What I find interesting about this question is the sheer number of different responses it gets. 90% is certainly the most common answer, and many people take a lot of persuading that you DO have to take into account the baseline frequency. Anyone here still not convinced?

1% is probably the next most common, followed by 0.9%, obtained by multiplying the two percentages together. Of the other answers here, Ben Wilson and Steve are agonisingly close to being correct. Steve, I think you were undone by a mistake in the first term of your second equation, which should have been 99 not 100, and Ben I think you made two mistakes - an 89 that should have been a 99, which when added to the 9 would have made 108, not 100. Don't know where you got the 100 from! But nice try anyway. Sheepy, I can't get my head around your last approach - I will have to think about it. But it ain't right.

The main point Gigerenzer makes is that people are much better at understanding natural frequencies (the "imagine 1,000 people" way of doing it) than percentages or probabilities. Mccraig here is obviously an exception, judging by those beautifully presented formulae!

I said in the lecture I would give a copy of Francis Wheen's "How Mumbo Jumbo Conquered The World" to the first student who could post the right answer. I know Juju and Neuroskeptic aren't students so if mccraig is, that makes him/her the winner of the book. Congratulations! Call in at my office to collect it.

Anonymous said...

Hello,

Well done JuJu.

I'm a bit confused though... please can you explain JuJu's correct answer of 12% with the example Gigerenzer uses in his book on pages 5 and 6 which states an answer of 10%.

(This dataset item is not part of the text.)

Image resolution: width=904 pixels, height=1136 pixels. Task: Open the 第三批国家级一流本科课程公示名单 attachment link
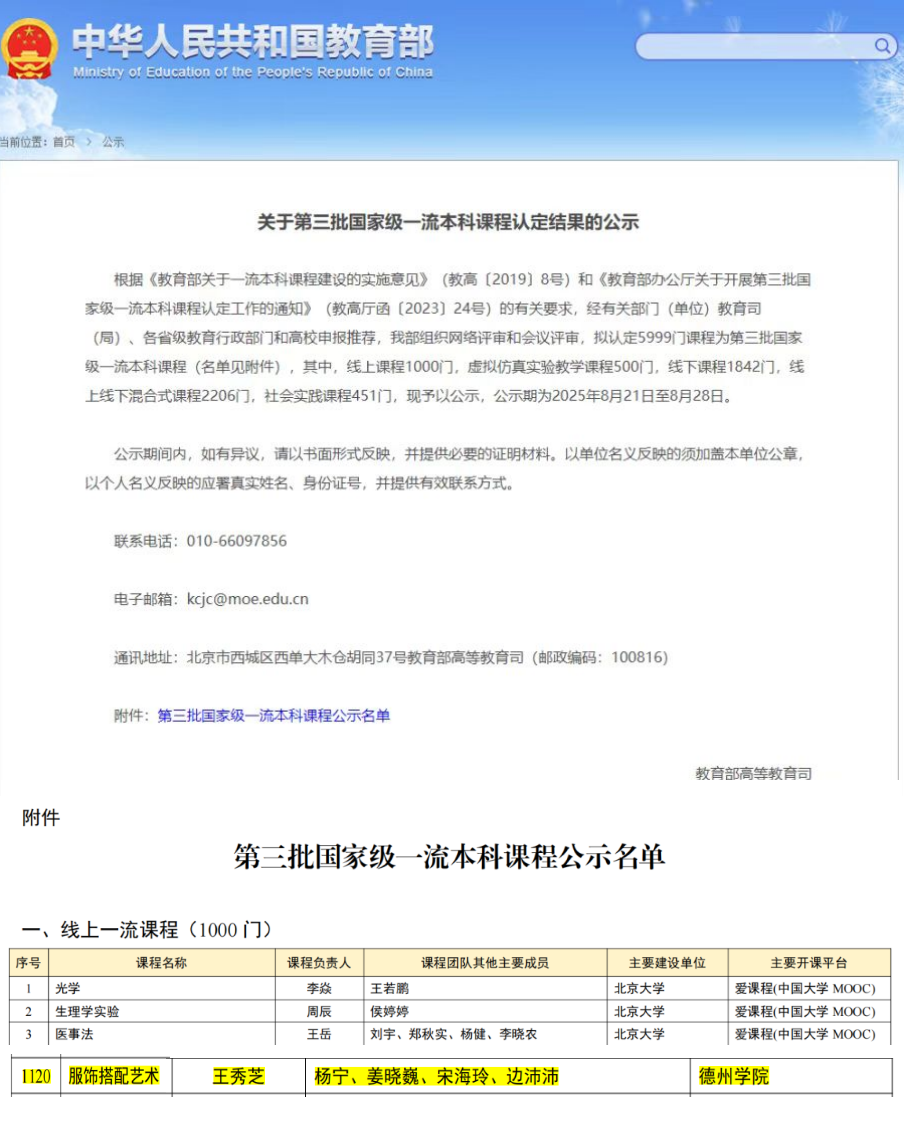[x=273, y=715]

'The probability that a woman of age 40 has breast cancer is about 1 percent. If she has breast cancer, the probability that she tests positive on a screening mammogram is 90 percent'

...

'Think of 100 women. One has breast cancer, she will probably test positive. Of the 99 who do not have breast cancer, 9 will also test positive. Thus a total of 10 women will test positive'

...

'Now it is easy to see that only one woman out of ten who test positive actually has breast cancer.'

What am I missing in comparing your example with G's??

Mike Eslea said...

@Anonymous

Mine is a slightly simpler Q than GG's, because he has different probabilities for a false negative (10%) and a false positive (9%). He also rounds up the numbers 0.9 and 8.91 to get 1 and 9, whereas in my version the numbers work out exactly to 9 and 99.

@Joseph

No, I didn't see "Bleep", partly because I would never pay to go to something like that, and partly cos it would make me so angry!

Mike Eslea said...

@Anonymous again

I just noticed you said Juju's correct answer was 12%. In fact it is 1 in 12, which is approx 8% (actually 8.33 recurring)

Josef said...

Well Mike I think you might need to start channeling your Chakras. I got the person from skyTV to do mine.

Steve:- said...

Curse my minor oversight!
I would have totally had it.

:(

shaun 'sheepy' yates said...

i feel really stupid now :[

i still dont understand :[

x109876378

phayes said...

“However, people always find it incredibly difficult to get right, and many people fail to understand the solution once it has been explained to them.”

Perhaps draw them a picture: in the case of uniform test accuracy, a square representing the (tested) population divided internally into four rectangles by an appropriately placed pair of lines (1 vertical and 1 horizontal) and labelled. accordingly It's then very easy both to see why the answer is what it is and to calculate it.